• **What needs to be done**
Reproduce the rows below verbatim, starting from the line containing "Describe the element at coordinates (26, 90)" up to and including the line containing "pyautogui.click(x=1118, y=112)".

☆ ☆ ☆ ☆ ☆ ☆ ☆

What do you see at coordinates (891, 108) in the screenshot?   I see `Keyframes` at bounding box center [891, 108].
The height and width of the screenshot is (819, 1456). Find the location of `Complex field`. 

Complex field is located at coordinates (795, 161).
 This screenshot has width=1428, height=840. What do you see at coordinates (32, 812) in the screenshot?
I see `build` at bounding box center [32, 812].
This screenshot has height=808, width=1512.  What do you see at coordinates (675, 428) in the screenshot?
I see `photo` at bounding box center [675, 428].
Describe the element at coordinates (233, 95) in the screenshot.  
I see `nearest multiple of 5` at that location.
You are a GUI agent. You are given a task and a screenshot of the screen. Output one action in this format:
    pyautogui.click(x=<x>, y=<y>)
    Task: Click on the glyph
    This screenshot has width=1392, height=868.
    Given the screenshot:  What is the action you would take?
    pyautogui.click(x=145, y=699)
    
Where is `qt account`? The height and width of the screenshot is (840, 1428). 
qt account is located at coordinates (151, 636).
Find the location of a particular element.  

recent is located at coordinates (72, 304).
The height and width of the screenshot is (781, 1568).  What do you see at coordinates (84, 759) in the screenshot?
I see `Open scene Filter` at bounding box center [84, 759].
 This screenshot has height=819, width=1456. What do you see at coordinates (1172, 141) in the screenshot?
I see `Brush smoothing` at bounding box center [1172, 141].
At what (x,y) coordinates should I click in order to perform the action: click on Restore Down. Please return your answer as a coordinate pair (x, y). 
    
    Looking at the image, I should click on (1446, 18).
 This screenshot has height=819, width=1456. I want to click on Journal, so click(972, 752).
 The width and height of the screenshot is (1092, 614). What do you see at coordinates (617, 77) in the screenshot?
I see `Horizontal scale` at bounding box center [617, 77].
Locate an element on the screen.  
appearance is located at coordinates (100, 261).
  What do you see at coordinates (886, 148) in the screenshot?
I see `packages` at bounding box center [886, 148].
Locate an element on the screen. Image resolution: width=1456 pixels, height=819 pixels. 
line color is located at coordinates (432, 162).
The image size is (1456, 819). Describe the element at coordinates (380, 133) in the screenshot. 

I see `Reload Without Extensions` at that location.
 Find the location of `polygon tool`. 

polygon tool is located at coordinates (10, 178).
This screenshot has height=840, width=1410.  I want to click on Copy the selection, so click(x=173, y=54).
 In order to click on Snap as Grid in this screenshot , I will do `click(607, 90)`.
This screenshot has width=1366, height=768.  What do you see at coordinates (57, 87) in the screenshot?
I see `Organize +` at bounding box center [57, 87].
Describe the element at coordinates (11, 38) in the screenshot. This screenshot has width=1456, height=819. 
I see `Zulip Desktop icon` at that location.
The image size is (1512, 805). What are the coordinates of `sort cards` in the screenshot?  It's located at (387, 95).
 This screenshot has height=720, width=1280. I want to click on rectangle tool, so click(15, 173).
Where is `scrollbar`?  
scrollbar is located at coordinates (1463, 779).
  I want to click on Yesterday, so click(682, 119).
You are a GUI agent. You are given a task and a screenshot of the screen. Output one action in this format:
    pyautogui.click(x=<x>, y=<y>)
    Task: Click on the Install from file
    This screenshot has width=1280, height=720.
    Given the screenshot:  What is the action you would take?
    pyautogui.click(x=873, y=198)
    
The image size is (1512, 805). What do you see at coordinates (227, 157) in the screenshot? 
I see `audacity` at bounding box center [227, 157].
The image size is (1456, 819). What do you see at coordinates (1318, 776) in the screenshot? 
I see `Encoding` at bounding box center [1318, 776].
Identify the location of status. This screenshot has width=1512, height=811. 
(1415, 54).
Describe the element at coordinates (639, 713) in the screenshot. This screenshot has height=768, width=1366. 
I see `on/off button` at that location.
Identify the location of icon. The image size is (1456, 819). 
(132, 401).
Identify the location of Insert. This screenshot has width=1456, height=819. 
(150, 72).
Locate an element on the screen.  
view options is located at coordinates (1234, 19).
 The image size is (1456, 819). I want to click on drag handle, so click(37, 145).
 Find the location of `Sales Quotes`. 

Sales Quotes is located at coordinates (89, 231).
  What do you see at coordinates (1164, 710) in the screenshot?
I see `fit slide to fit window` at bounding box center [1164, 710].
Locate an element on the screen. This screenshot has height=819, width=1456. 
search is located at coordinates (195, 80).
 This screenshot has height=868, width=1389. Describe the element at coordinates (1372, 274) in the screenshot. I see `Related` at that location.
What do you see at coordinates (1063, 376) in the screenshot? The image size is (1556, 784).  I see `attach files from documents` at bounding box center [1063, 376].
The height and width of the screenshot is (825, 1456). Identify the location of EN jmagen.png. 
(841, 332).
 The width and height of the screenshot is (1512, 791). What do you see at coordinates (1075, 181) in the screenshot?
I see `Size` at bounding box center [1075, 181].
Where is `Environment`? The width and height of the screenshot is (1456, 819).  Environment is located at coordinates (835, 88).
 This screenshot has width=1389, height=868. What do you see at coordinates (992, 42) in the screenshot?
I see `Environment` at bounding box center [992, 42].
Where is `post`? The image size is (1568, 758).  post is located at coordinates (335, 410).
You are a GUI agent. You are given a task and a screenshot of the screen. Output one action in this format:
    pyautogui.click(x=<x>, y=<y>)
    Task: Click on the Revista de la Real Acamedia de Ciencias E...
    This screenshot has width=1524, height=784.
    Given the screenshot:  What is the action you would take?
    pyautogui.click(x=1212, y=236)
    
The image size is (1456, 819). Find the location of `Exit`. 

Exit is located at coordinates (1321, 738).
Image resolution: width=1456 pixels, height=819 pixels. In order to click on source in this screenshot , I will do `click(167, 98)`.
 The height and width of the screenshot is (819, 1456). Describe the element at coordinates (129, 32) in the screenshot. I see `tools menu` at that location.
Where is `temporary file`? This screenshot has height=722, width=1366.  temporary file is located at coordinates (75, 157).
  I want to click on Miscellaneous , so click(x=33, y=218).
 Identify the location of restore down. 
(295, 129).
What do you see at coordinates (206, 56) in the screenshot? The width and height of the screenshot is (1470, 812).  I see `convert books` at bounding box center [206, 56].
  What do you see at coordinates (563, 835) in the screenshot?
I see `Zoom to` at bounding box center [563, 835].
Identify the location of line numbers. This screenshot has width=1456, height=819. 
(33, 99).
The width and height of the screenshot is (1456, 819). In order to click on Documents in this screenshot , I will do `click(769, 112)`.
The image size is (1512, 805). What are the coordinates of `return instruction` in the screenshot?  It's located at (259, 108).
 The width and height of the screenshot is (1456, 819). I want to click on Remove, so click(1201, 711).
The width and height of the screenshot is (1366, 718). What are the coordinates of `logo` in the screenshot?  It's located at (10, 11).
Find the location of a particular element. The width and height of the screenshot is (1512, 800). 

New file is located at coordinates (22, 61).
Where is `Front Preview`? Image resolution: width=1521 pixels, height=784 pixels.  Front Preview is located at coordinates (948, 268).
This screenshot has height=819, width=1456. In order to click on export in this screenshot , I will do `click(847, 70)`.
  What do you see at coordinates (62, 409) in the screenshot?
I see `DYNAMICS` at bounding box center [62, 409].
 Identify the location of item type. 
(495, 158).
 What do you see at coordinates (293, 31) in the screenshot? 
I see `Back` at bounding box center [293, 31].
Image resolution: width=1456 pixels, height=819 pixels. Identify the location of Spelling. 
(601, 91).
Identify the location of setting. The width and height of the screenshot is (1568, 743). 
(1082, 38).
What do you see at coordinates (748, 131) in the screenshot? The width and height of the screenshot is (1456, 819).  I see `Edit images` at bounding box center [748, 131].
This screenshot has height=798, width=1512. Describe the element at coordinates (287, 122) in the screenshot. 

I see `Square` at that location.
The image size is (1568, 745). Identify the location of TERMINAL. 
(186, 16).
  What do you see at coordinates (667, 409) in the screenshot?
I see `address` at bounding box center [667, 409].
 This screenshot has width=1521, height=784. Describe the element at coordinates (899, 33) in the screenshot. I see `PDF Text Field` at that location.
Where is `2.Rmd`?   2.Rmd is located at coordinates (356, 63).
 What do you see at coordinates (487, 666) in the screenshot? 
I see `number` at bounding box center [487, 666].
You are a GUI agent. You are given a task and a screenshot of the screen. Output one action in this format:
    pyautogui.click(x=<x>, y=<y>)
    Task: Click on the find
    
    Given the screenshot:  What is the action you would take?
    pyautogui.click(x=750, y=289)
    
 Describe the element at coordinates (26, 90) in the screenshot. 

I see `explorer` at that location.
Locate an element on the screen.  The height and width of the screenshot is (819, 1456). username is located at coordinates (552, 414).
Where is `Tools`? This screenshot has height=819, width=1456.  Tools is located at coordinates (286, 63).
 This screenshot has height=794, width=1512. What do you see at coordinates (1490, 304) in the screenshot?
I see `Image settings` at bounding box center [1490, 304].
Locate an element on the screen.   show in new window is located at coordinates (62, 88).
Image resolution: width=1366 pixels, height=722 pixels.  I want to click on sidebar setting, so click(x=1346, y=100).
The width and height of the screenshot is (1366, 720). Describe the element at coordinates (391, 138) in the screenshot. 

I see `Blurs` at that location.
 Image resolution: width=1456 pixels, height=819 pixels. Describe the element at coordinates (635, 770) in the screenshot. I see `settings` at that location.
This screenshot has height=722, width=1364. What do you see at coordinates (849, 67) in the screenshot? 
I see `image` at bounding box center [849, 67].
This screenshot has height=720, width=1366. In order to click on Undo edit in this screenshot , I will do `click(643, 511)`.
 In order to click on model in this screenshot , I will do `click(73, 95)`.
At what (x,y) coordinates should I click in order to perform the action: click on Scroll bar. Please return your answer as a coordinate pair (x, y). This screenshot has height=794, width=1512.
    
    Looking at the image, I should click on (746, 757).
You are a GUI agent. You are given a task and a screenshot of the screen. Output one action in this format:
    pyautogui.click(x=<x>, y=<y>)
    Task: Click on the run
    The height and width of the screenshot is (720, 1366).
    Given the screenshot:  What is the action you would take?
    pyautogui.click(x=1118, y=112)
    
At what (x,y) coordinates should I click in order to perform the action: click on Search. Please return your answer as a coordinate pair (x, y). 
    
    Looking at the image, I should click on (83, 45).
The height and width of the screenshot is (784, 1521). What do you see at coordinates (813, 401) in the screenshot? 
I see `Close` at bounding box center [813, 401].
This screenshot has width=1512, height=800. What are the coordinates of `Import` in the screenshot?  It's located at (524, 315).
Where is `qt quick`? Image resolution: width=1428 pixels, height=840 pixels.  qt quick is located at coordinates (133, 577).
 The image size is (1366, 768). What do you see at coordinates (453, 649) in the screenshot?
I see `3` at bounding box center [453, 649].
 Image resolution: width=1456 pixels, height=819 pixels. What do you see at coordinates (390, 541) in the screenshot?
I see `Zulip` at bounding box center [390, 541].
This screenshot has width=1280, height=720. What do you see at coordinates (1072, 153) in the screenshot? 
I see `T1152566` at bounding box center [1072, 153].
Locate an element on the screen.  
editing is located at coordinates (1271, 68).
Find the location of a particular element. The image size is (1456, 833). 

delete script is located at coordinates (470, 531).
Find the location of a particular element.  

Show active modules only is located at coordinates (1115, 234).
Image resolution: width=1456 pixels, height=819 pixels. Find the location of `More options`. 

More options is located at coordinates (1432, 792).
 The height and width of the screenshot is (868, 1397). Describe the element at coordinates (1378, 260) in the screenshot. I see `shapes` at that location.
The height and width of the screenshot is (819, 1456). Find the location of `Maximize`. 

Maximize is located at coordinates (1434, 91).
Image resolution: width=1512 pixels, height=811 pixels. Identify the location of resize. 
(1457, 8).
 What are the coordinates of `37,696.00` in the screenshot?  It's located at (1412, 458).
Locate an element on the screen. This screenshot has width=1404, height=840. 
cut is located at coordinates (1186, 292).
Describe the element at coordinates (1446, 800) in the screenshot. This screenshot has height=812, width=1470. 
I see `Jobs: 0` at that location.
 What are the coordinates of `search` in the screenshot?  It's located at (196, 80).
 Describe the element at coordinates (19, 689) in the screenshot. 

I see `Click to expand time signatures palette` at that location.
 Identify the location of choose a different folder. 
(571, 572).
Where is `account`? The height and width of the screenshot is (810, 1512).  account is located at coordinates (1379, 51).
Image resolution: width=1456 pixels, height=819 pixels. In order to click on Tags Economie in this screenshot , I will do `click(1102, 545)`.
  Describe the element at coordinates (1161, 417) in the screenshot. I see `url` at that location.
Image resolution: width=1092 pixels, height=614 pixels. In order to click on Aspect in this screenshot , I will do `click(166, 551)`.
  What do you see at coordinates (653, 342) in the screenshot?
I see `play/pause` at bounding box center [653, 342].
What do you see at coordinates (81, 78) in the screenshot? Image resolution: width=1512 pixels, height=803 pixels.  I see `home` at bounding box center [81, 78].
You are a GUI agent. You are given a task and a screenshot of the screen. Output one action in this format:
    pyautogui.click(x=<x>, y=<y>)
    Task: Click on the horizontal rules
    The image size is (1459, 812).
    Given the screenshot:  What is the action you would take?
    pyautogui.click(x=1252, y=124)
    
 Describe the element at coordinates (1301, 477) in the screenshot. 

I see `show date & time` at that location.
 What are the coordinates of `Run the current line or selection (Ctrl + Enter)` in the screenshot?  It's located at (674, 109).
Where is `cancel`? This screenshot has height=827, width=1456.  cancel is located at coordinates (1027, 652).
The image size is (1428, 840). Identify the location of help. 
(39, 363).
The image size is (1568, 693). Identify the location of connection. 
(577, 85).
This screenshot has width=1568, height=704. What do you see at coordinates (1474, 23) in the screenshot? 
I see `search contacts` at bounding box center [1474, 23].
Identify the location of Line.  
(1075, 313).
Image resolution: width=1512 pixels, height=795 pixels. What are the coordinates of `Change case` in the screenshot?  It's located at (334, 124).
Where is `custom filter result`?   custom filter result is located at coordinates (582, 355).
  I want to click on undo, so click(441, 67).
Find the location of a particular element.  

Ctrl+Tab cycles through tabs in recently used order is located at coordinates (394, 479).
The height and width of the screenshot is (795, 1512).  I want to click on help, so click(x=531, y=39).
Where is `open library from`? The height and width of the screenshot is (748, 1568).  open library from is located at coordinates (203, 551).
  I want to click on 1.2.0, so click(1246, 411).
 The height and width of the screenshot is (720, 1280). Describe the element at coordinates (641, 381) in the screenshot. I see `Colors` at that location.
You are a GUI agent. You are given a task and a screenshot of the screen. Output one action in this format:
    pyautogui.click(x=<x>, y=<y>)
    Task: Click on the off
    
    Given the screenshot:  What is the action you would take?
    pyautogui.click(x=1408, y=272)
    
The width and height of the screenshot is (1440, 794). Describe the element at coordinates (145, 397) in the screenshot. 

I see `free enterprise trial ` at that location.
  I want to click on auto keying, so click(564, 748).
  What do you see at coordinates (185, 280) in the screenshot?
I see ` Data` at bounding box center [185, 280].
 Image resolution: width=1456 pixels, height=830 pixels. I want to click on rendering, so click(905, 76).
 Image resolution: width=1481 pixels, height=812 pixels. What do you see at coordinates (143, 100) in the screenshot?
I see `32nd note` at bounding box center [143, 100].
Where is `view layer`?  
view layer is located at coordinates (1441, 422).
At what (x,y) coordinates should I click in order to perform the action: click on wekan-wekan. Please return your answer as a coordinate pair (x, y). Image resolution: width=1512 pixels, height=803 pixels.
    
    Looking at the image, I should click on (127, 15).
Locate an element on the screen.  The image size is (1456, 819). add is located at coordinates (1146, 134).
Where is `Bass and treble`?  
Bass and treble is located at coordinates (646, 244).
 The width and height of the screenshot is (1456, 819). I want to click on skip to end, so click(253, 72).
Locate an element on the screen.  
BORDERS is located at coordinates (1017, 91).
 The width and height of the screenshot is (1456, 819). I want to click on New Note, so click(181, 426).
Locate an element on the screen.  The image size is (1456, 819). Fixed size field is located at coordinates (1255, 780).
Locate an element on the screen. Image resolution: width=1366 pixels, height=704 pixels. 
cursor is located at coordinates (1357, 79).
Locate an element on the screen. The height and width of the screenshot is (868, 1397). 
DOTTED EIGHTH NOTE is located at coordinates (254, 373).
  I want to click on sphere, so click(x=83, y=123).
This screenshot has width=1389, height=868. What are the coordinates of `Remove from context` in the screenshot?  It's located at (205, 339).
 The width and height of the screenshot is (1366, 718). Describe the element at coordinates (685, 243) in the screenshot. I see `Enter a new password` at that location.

☆ ☆ ☆ ☆ ☆ ☆ ☆

• **Reply to the task**
 Describe the element at coordinates (26, 90) in the screenshot. 

I see `explorer` at that location.
Locate an element on the screen.  The height and width of the screenshot is (819, 1456). username is located at coordinates (552, 414).
Where is `Tools`? This screenshot has height=819, width=1456.  Tools is located at coordinates (286, 63).
 This screenshot has height=794, width=1512. What do you see at coordinates (1490, 304) in the screenshot?
I see `Image settings` at bounding box center [1490, 304].
Locate an element on the screen.   show in new window is located at coordinates (62, 88).
Image resolution: width=1366 pixels, height=722 pixels.  I want to click on sidebar setting, so click(x=1346, y=100).
The width and height of the screenshot is (1366, 720). Describe the element at coordinates (391, 138) in the screenshot. 

I see `Blurs` at that location.
 Image resolution: width=1456 pixels, height=819 pixels. Describe the element at coordinates (635, 770) in the screenshot. I see `settings` at that location.
This screenshot has height=722, width=1364. What do you see at coordinates (849, 67) in the screenshot? 
I see `image` at bounding box center [849, 67].
This screenshot has height=720, width=1366. In order to click on Undo edit in this screenshot , I will do `click(643, 511)`.
 In order to click on model in this screenshot , I will do `click(73, 95)`.
At what (x,y) coordinates should I click in order to perform the action: click on Scroll bar. Please return your answer as a coordinate pair (x, y). This screenshot has height=794, width=1512.
    
    Looking at the image, I should click on (746, 757).
You are a GUI agent. You are given a task and a screenshot of the screen. Output one action in this format:
    pyautogui.click(x=<x>, y=<y>)
    Task: Click on the run
    The height and width of the screenshot is (720, 1366).
    Given the screenshot:  What is the action you would take?
    pyautogui.click(x=1118, y=112)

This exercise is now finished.